[Dataset excerpt]

++++++++++

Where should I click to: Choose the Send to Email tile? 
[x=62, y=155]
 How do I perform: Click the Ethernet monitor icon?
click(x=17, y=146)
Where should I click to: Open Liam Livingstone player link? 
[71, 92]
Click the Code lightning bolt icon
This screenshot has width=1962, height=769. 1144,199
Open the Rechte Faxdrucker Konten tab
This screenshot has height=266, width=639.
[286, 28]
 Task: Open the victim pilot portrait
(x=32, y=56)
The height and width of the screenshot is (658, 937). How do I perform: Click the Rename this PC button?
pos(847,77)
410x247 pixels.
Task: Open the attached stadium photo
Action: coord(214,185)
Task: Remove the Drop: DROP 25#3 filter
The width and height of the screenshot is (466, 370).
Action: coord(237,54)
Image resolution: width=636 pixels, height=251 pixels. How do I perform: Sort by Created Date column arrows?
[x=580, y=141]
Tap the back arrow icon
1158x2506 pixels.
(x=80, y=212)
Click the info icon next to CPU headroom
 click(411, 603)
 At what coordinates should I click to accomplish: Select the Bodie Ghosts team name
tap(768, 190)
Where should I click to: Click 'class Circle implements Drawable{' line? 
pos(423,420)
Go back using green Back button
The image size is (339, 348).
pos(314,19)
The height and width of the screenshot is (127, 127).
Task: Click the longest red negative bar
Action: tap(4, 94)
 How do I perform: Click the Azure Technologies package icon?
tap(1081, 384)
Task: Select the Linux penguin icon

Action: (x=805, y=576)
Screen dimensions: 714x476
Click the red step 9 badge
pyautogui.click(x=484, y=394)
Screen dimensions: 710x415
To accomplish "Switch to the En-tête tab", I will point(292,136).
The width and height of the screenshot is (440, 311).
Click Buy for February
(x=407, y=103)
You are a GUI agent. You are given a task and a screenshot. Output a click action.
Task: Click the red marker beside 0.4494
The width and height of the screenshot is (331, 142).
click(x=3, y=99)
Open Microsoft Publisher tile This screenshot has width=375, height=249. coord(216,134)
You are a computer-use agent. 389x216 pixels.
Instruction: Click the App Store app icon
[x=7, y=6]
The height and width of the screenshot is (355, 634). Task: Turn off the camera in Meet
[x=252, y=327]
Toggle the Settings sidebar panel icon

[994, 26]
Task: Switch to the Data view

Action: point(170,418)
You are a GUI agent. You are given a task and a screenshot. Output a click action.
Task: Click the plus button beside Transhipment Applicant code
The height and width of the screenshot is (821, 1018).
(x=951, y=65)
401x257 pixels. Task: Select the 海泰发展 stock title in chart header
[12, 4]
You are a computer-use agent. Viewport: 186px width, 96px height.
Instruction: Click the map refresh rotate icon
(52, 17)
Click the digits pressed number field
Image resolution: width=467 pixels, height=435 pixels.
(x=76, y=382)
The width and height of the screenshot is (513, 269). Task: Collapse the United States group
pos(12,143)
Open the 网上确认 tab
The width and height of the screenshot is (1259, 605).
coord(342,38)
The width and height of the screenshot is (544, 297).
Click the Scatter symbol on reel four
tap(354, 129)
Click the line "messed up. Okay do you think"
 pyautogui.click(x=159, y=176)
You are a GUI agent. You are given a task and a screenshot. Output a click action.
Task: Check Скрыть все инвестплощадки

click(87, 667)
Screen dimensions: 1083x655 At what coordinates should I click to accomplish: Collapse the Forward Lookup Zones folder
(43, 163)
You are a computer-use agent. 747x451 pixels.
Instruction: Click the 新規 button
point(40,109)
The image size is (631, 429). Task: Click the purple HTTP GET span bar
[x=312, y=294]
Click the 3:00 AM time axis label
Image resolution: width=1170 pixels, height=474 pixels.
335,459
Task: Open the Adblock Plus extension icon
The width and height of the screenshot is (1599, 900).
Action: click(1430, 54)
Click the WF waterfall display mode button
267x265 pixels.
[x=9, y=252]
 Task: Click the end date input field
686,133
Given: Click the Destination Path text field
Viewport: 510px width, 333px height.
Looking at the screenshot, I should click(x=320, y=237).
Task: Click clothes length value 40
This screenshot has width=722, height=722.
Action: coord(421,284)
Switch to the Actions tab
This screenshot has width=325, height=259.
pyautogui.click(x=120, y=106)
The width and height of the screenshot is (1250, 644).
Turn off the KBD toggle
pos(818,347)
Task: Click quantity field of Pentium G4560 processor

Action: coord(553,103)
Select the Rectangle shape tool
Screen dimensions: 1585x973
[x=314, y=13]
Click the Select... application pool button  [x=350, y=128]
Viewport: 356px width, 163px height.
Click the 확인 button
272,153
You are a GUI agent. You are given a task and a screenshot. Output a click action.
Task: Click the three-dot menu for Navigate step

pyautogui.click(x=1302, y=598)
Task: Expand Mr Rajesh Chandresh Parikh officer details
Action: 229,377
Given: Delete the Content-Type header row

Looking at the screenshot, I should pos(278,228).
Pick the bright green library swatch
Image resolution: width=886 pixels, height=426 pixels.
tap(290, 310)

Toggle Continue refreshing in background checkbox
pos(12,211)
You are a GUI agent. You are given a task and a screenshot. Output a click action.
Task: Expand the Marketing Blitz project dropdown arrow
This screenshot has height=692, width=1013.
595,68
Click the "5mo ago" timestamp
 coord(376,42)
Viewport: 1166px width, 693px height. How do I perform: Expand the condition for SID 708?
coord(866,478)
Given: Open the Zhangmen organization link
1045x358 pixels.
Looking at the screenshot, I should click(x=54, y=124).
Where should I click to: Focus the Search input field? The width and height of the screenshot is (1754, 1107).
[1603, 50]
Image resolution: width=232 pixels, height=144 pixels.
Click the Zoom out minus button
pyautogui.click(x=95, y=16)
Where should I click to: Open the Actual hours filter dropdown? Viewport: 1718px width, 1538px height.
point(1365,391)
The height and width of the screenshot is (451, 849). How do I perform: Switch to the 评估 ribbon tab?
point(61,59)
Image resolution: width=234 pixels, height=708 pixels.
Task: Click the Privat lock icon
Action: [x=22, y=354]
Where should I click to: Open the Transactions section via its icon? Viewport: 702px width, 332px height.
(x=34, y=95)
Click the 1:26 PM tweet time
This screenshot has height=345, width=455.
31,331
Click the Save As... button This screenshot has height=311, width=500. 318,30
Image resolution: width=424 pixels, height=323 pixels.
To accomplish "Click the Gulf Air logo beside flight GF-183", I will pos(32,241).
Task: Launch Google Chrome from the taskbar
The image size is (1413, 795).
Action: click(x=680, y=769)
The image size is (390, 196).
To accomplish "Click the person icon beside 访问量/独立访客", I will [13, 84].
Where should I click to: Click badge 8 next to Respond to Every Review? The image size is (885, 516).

++++++++++

▶ [What is expected]: Please turn these lines of material into a JSON list of strings, one string per line, leaving out blank lines.

▶ [Result]:
[
  "Where should I click to: Choose the Send to Email tile? ",
  "[x=62, y=155]",
  " How do I perform: Click the Ethernet monitor icon?",
  "click(x=17, y=146)",
  "Where should I click to: Open Liam Livingstone player link? ",
  "[71, 92]",
  "Click the Code lightning bolt icon",
  "This screenshot has width=1962, height=769. 1144,199",
  "Open the Rechte Faxdrucker Konten tab",
  "This screenshot has height=266, width=639.",
  "[286, 28]",
  " Task: Open the victim pilot portrait",
  "(x=32, y=56)",
  "The height and width of the screenshot is (658, 937). How do I perform: Click the Rename this PC button?",
  "pos(847,77)",
  "410x247 pixels.",
  "Task: Open the attached stadium photo",
  "Action: coord(214,185)",
  "Task: Remove the Drop: DROP 25#3 filter",
  "The width and height of the screenshot is (466, 370).",
  "Action: coord(237,54)",
  "Image resolution: width=636 pixels, height=251 pixels. How do I perform: Sort by Created Date column arrows?",
  "[x=580, y=141]",
  "Tap the back arrow icon",
  "1158x2506 pixels.",
  "(x=80, y=212)",
  "Click the info icon next to CPU headroom",
  " click(411, 603)",
  " At what coordinates should I click to accomplish: Select the Bodie Ghosts team name",
  "tap(768, 190)",
  "Where should I click to: Click 'class Circle implements Drawable{' line? ",
  "pos(423,420)",
  "Go back using green Back button",
  "The image size is (339, 348).",
  "pos(314,19)",
  "The height and width of the screenshot is (127, 127).",
  "Task: Click the longest red negative bar",
  "Action: tap(4, 94)",
  " How do I perform: Click the Azure Technologies package icon?",
  "tap(1081, 384)",
  "Task: Select the Linux penguin icon",
  "Action: (x=805, y=576)",
  "Screen dimensions: 714x476",
  "Click the red step 9 badge",
  "pyautogui.click(x=484, y=394)",
  "Screen dimensions: 710x415",
  "To accomplish \"Switch to the En-tête tab\", I will point(292,136).",
  "The width and height of the screenshot is (440, 311).",
  "Click Buy for February",
  "(x=407, y=103)",
  "You are a GUI agent. You are given a task and a screenshot. Output a click action.",
  "Task: Click the red marker beside 0.4494",
  "The width and height of the screenshot is (331, 142).",
  "click(x=3, y=99)",
  "Open Microsoft Publisher tile This screenshot has width=375, height=249. coord(216,134)",
  "You are a computer-use agent. 389x216 pixels.",
  "Instruction: Click the App Store app icon",
  "[x=7, y=6]",
  "The height and width of the screenshot is (355, 634). Task: Turn off the camera in Meet",
  "[x=252, y=327]",
  "Toggle the Settings sidebar panel icon",
  "[994, 26]",
  "Task: Switch to the Data view",
  "Action: point(170,418)",
  "You are a GUI agent. You are given a task and a screenshot. Output a click action.",
  "Task: Click the plus button beside Transhipment Applicant code",
  "The height and width of the screenshot is (821, 1018).",
  "(x=951, y=65)",
  "401x257 pixels. Task: Select the 海泰发展 stock title in chart header",
  "[12, 4]",
  "You are a computer-use agent. Viewport: 186px width, 96px height.",
  "Instruction: Click the map refresh rotate icon",
  "(52, 17)",
  "Click the digits pressed number field",
  "Image resolution: width=467 pixels, height=435 pixels.",
  "(x=76, y=382)",
  "The width and height of the screenshot is (513, 269). Task: Collapse the United States group",
  "pos(12,143)",
  "Open the 网上确认 tab",
  "The width and height of the screenshot is (1259, 605).",
  "coord(342,38)",
  "The width and height of the screenshot is (544, 297).",
  "Click the Scatter symbol on reel four",
  "tap(354, 129)",
  "Click the line \"messed up. Okay do you think\"",
  " pyautogui.click(x=159, y=176)",
  "You are a GUI agent. You are given a task and a screenshot. Output a click action.",
  "Task: Check Скрыть все инвестплощадки",
  "click(87, 667)",
  "Screen dimensions: 1083x655 At what coordinates should I click to accomplish: Collapse the Forward Lookup Zones folder",
  "(43, 163)",
  "You are a computer-use agent. 747x451 pixels.",
  "Instruction: Click the 新規 button",
  "point(40,109)",
  "The image size is (631, 429). Task: Click the purple HTTP GET span bar",
  "[x=312, y=294]",
  "Click the 3:00 AM time axis label",
  "Image resolution: width=1170 pixels, height=474 pixels.",
  "335,459",
  "Task: Open the Adblock Plus extension icon",
  "The width and height of the screenshot is (1599, 900).",
  "Action: click(1430, 54)",
  "Click the WF waterfall display mode button",
  "267x265 pixels.",
  "[x=9, y=252]",
  " Task: Click the end date input field",
  "686,133",
  "Given: Click the Destination Path text field",
  "Viewport: 510px width, 333px height.",
  "Looking at the screenshot, I should click(x=320, y=237).",
  "Task: Click clothes length value 40",
  "This screenshot has width=722, height=722.",
  "Action: coord(421,284)",
  "Switch to the Actions tab",
  "This screenshot has width=325, height=259.",
  "pyautogui.click(x=120, y=106)",
  "The width and height of the screenshot is (1250, 644).",
  "Turn off the KBD toggle",
  "pos(818,347)",
  "Task: Click quantity field of Pentium G4560 processor",
  "Action: coord(553,103)",
  "Select the Rectangle shape tool",
  "Screen dimensions: 1585x973",
  "[x=314, y=13]",
  "Click the Select... application pool button  [x=350, y=128]",
  "Viewport: 356px width, 163px height.",
  "Click the 확인 button",
  "272,153",
  "You are a GUI agent. You are given a task and a screenshot. Output a click action.",
  "Task: Click the three-dot menu for Navigate step",
  "pyautogui.click(x=1302, y=598)",
  "Task: Expand Mr Rajesh Chandresh Parikh officer details",
  "Action: 229,377",
  "Given: Delete the Content-Type header row",
  "Looking at the screenshot, I should pos(278,228).",
  "Pick the bright green library swatch",
  "Image resolution: width=886 pixels, height=426 pixels.",
  "tap(290, 310)",
  "Toggle Continue refreshing in background checkbox",
  "pos(12,211)",
  "You are a GUI agent. You are given a task and a screenshot. Output a click action.",
  "Task: Expand the Marketing Blitz project dropdown arrow",
  "This screenshot has height=692, width=1013.",
  "595,68",
  "Click the \"5mo ago\" timestamp",
  " coord(376,42)",
  "Viewport: 1166px width, 693px height. How do I perform: Expand the condition for SID 708?",
  "coord(866,478)",
  "Given: Open the Zhangmen organization link",
  "1045x358 pixels.",
  "Looking at the screenshot, I should click(x=54, y=124).",
  "Where should I click to: Focus the Search input field? The width and height of the screenshot is (1754, 1107).",
  "[1603, 50]",
  "Image resolution: width=232 pixels, height=144 pixels.",
  "Click the Zoom out minus button",
  "pyautogui.click(x=95, y=16)",
  "Where should I click to: Open the Actual hours filter dropdown? Viewport: 1718px width, 1538px height.",
  "point(1365,391)",
  "The height and width of the screenshot is (451, 849). How do I perform: Switch to the 评估 ribbon tab?",
  "point(61,59)",
  "Image resolution: width=234 pixels, height=708 pixels.",
  "Task: Click the Privat lock icon",
  "Action: [x=22, y=354]",
  "Where should I click to: Open the Transactions section via its icon? Viewport: 702px width, 332px height.",
  "(x=34, y=95)",
  "Click the 1:26 PM tweet time",
  "This screenshot has height=345, width=455.",
  "31,331",
  "Click the Save As... button This screenshot has height=311, width=500. 318,30",
  "Image resolution: width=424 pixels, height=323 pixels.",
  "To accomplish \"Click the Gulf Air logo beside flight GF-183\", I will pos(32,241).",
  "Task: Launch Google Chrome from the taskbar",
  "The image size is (1413, 795).",
  "Action: click(x=680, y=769)",
  "The image size is (390, 196).",
  "To accomplish \"Click the person icon beside 访问量/独立访客\", I will [13, 84].",
  "Where should I click to: Click badge 8 next to Respond to Every Review? The image size is (885, 516)."
]